Trascrivi senza alcuna modifica le righe di tutte le voci. Lascia fuori le immagini.

------ DATI FORNITI ------

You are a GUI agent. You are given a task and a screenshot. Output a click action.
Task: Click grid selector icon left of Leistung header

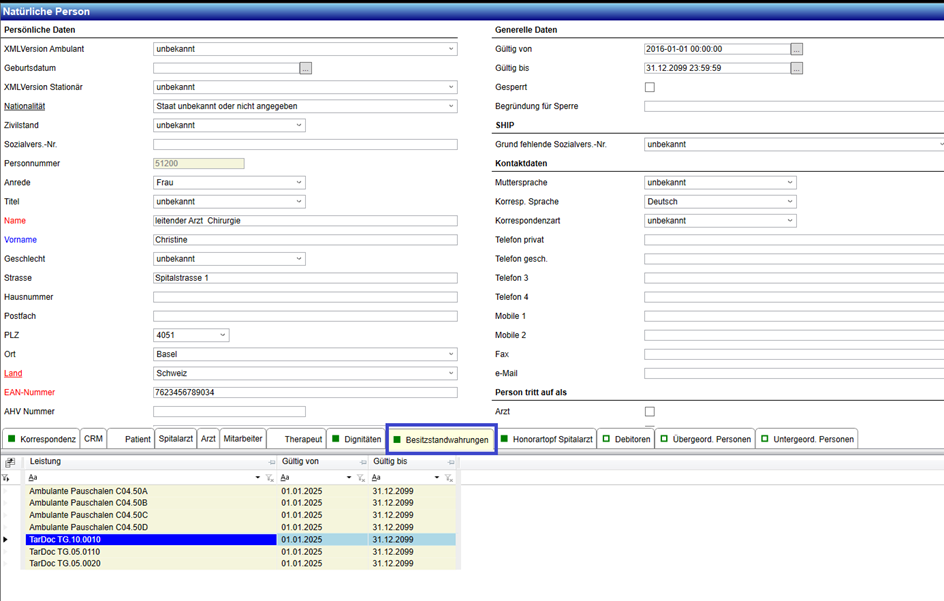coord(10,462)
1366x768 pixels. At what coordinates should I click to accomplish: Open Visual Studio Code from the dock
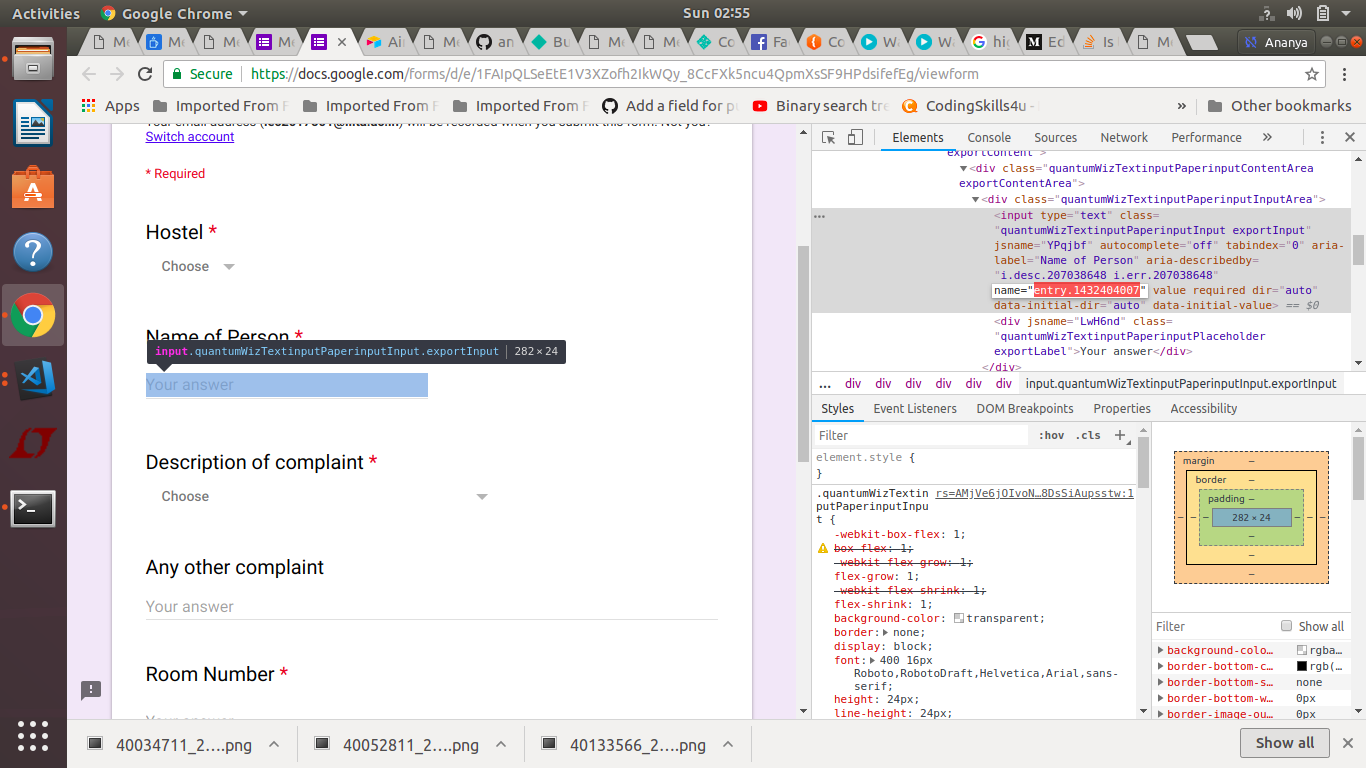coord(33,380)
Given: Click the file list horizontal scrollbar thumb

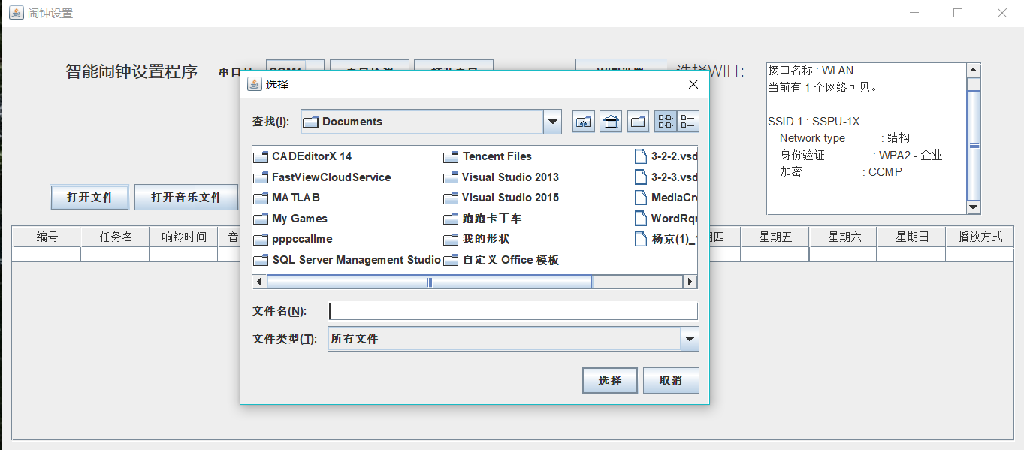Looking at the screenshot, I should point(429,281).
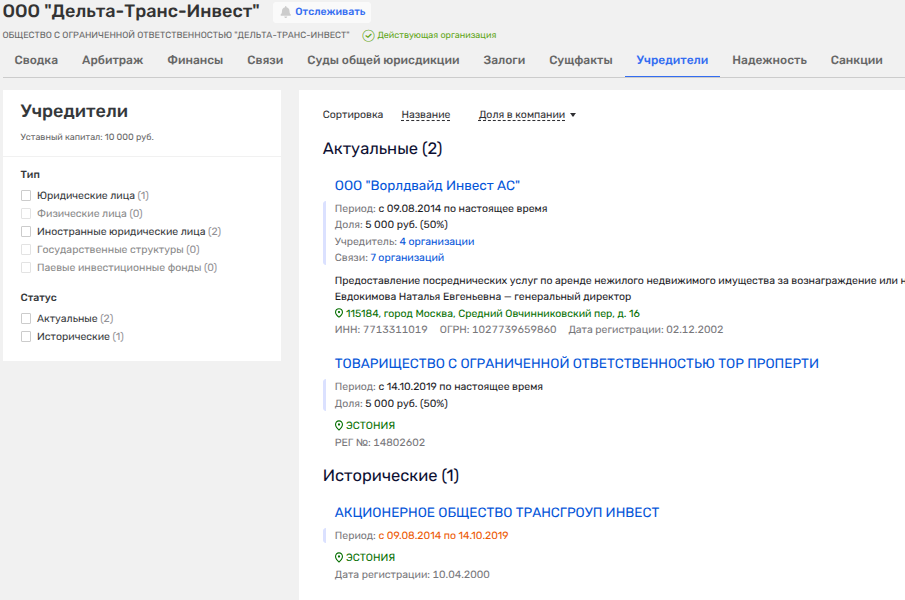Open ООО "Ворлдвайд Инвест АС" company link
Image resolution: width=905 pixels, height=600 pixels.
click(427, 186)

------

→ **RISULTATO DELL'ESERCIZIO**:
You are a GUI agent. You are given a task and a screenshot. Output a click action.
Task: Click grid selector icon left of Leistung header

coord(10,462)
1366x768 pixels. At what coordinates should I click to accomplish: Open Visual Studio Code from the dock
coord(33,380)
Given: Click the file list horizontal scrollbar thumb

Looking at the screenshot, I should point(429,281).
Open ООО "Ворлдвайд Инвест АС" company link
Image resolution: width=905 pixels, height=600 pixels.
click(427, 186)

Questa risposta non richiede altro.